(A block of data)
______________________________

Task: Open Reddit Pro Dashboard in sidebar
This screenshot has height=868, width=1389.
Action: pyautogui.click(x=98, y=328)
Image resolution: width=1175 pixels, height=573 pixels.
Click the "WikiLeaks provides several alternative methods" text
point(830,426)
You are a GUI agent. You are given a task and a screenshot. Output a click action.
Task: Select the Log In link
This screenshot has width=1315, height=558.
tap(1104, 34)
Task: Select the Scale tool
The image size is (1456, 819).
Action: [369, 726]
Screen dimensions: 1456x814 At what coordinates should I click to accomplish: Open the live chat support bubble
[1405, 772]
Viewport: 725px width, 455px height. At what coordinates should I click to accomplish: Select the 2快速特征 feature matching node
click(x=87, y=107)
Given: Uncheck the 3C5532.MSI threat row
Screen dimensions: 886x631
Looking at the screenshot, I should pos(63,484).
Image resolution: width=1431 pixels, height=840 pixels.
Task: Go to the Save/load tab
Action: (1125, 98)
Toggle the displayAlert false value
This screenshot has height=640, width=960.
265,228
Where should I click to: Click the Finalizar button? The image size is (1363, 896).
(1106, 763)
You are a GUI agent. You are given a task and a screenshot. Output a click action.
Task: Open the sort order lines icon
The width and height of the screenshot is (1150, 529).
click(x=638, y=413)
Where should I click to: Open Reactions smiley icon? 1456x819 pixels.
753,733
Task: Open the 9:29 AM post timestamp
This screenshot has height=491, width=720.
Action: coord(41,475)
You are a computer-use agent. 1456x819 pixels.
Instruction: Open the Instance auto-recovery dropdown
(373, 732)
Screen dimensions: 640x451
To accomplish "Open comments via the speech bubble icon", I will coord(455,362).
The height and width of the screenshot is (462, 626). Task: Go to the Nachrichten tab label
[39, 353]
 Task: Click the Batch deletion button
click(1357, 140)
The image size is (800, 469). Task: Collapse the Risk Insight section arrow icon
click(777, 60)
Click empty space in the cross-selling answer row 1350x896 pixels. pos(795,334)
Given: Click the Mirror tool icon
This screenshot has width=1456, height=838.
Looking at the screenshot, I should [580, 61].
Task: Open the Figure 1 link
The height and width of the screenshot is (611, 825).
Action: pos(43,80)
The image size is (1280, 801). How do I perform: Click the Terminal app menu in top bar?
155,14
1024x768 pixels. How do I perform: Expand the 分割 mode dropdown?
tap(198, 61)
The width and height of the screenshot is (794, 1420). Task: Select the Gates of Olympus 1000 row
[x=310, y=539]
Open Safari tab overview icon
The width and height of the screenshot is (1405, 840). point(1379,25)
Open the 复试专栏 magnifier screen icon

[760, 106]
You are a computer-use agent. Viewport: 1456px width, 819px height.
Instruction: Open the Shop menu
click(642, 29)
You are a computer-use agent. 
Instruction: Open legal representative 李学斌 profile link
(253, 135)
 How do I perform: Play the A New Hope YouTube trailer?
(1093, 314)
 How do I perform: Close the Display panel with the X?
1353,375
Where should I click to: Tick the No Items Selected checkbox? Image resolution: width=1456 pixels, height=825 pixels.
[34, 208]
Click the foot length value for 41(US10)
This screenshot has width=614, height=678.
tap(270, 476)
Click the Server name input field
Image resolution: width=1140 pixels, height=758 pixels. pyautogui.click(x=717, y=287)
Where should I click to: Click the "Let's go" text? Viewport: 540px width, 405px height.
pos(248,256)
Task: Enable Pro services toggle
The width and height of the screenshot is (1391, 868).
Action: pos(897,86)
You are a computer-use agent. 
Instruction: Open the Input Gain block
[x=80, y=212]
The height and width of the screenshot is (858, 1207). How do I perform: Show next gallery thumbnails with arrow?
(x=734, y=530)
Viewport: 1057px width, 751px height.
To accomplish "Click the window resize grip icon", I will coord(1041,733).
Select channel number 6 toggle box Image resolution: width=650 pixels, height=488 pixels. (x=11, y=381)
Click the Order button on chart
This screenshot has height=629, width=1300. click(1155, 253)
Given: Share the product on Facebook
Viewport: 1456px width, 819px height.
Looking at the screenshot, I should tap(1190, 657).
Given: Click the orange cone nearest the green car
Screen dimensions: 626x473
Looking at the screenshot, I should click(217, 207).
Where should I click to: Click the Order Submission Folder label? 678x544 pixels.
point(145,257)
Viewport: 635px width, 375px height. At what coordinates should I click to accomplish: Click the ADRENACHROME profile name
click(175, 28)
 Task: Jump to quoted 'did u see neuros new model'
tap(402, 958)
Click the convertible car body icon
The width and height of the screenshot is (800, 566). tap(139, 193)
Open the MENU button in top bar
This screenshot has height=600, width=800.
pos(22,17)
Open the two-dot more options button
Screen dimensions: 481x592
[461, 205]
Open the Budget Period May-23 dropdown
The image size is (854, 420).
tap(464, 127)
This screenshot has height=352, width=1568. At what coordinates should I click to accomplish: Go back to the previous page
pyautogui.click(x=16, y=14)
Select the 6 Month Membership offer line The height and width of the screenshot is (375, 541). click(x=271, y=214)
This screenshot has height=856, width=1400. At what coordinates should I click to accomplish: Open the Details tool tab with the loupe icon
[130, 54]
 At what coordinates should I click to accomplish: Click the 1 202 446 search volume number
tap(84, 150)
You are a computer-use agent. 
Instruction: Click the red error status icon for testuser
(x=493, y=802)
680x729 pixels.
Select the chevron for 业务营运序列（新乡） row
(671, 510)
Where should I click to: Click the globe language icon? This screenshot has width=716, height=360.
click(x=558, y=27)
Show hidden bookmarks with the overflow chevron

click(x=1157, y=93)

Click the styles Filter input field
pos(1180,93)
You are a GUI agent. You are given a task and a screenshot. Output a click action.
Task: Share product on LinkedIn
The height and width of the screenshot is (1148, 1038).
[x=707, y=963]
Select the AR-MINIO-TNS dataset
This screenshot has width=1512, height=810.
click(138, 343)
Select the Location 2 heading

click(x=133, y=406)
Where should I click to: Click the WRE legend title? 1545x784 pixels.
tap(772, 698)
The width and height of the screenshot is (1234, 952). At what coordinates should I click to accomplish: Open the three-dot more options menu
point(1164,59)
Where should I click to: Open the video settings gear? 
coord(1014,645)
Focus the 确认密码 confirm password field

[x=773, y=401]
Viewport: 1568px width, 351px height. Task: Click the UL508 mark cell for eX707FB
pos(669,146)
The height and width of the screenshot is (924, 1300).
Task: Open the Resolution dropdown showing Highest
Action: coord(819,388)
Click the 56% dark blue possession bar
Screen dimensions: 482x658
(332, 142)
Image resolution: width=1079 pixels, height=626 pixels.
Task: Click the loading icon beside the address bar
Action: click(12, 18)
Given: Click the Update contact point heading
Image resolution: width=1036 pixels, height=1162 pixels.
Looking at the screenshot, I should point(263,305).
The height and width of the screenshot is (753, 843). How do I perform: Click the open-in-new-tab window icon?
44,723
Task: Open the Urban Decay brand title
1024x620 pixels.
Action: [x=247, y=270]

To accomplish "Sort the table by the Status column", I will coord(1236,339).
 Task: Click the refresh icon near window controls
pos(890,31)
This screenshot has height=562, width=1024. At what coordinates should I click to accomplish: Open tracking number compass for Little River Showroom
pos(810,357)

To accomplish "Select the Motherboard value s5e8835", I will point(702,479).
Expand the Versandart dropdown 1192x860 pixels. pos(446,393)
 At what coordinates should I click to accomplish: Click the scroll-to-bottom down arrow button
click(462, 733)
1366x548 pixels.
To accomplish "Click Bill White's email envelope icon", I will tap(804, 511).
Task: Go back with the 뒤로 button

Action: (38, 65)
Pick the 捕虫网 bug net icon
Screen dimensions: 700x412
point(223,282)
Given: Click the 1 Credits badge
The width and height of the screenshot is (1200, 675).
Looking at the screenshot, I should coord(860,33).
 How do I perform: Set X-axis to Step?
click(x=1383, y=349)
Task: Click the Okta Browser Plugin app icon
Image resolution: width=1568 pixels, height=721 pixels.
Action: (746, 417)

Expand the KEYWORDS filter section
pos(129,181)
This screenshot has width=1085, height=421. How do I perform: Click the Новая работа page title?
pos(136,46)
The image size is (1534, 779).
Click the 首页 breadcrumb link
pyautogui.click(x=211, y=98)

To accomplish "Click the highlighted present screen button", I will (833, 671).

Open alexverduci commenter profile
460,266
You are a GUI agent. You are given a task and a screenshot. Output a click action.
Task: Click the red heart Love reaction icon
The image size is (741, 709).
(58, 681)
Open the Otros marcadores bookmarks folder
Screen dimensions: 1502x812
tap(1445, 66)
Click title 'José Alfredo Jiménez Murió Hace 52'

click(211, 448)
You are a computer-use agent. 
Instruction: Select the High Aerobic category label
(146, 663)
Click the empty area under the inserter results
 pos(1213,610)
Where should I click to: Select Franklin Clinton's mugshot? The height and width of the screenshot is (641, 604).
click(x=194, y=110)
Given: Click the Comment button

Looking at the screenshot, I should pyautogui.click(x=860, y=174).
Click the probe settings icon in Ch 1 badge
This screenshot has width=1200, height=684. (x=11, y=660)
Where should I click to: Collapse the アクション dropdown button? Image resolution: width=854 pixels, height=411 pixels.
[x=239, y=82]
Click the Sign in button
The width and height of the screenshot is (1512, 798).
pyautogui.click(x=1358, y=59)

______________________________

GIVEN REQUEST: Recast the listing above, from the line with "Given: Click the Mirror tool icon" to the line with "[x=310, y=539]", both included, as a Markdown table with the columns Row and Listing line, leaving out blank lines.

SOLUTION TO THE PROBLEM:
| Row | Listing line |
|---|---|
| 1 | Given: Click the Mirror tool icon |
| 2 | This screenshot has width=1456, height=838. |
| 3 | Looking at the screenshot, I should [580, 61]. |
| 4 | Task: Open the Figure 1 link |
| 5 | The height and width of the screenshot is (611, 825). |
| 6 | Action: pos(43,80) |
| 7 | The image size is (1280, 801). How do I perform: Click the Terminal app menu in top bar? |
| 8 | 155,14 |
| 9 | 1024x768 pixels. How do I perform: Expand the 分割 mode dropdown? |
| 10 | tap(198, 61) |
| 11 | The width and height of the screenshot is (794, 1420). Task: Select the Gates of Olympus 1000 row |
| 12 | [x=310, y=539] |